*Text segment:*

★ ★ ★ ★ ★ ★ ★

Attribute must be GROUPed.... ?

Daniele Orlandi

unread,

Apr 30, 2003, 5:22:39 PM4/30/03

to

This is a multi-part message in MIME format.
--------------040702000107030508030401
Content-Type: text/plain; charset=us-ascii; format=flowed
Content-Transfer-Encoding: 7bit

I always had been doubious about the "must" in the error message
"Attribute must be GROUPed or used in an aggregate function".

I certainly agree that there are many situations in which having an
ungrouped attribute in the target list is nonsense (undefined), but I
sometimes find situations in which it would be perfetcly meaningful.

For example, suppose that you join two tables and the field you group by
appears to be the primary key of one of the tables. In this case if I
put any of the fields in that table in the target list, it will always
be well defined and would make certain queries much simpler.

★ ★ ★ ★ ★ ★ ★

*Data:*
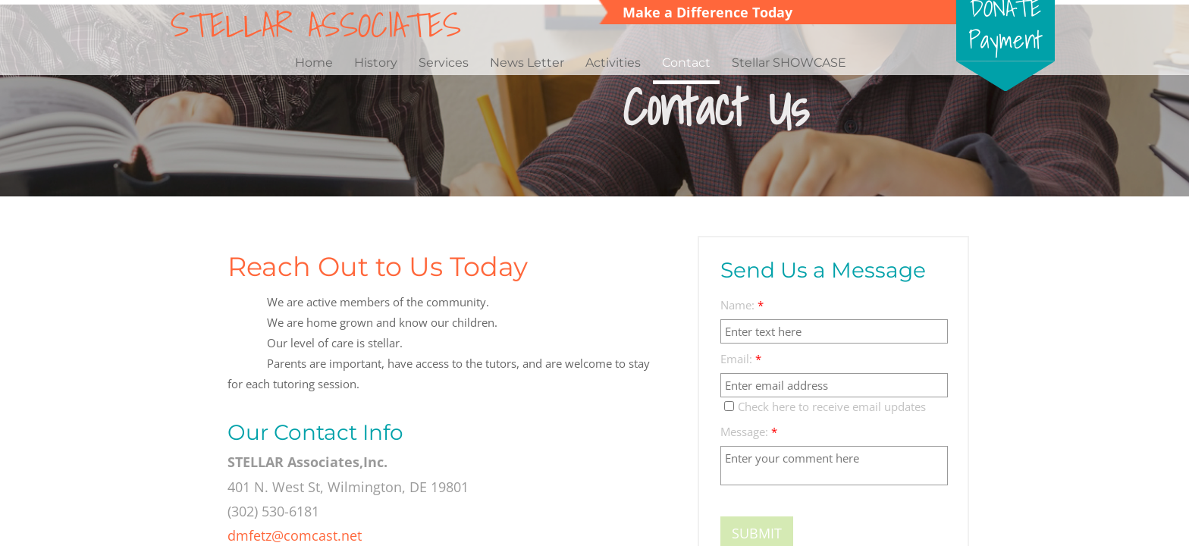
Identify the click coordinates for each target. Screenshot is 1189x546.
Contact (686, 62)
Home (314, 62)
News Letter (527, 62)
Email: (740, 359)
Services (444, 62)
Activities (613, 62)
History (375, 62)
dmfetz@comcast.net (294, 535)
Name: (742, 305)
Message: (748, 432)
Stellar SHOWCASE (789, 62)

★ ★ ★ ★ ★ ★ ★

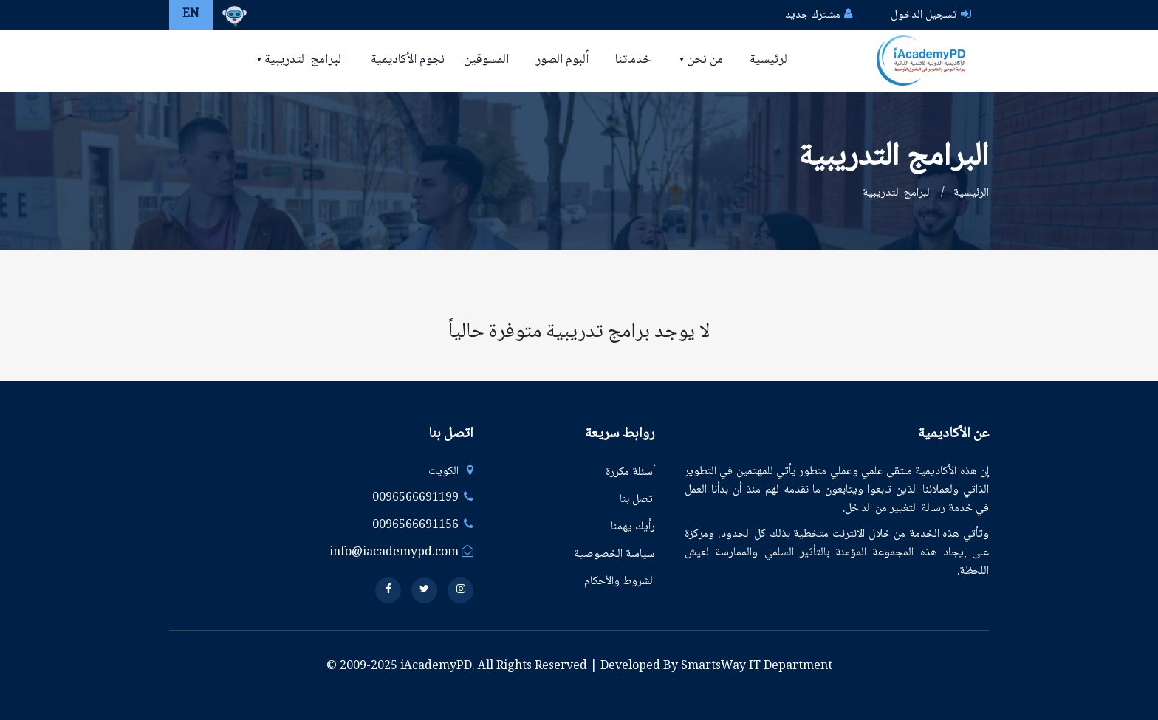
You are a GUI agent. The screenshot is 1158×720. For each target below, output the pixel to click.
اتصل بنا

★ ★ ★ ★ ★ ★ ★

*List of tasks:*
1 – Based on the post about the GROUP BY error message, mark each statement yes or no, and quote the words of the post that settle it: (a) The message gives its character set as us-ascii. (b) The example involves joining three tables. (c) In the example, the field used for grouping is the primary key of one of the tables.
2 – The post about the GROUP BY error message has two lines that begin with "Content-". List every setting in those lines, each as its name with its value.

*Response list:*
1 –
(a) Yes: "charset=us-ascii"
(b) No: "suppose that you join two tables"
(c) Yes: "the field you group by appears to be the primary key of one of the tables"

2 –
Content-Type: text/plain
charset: us-ascii
format: flowed
Content-Transfer-Encoding: 7bit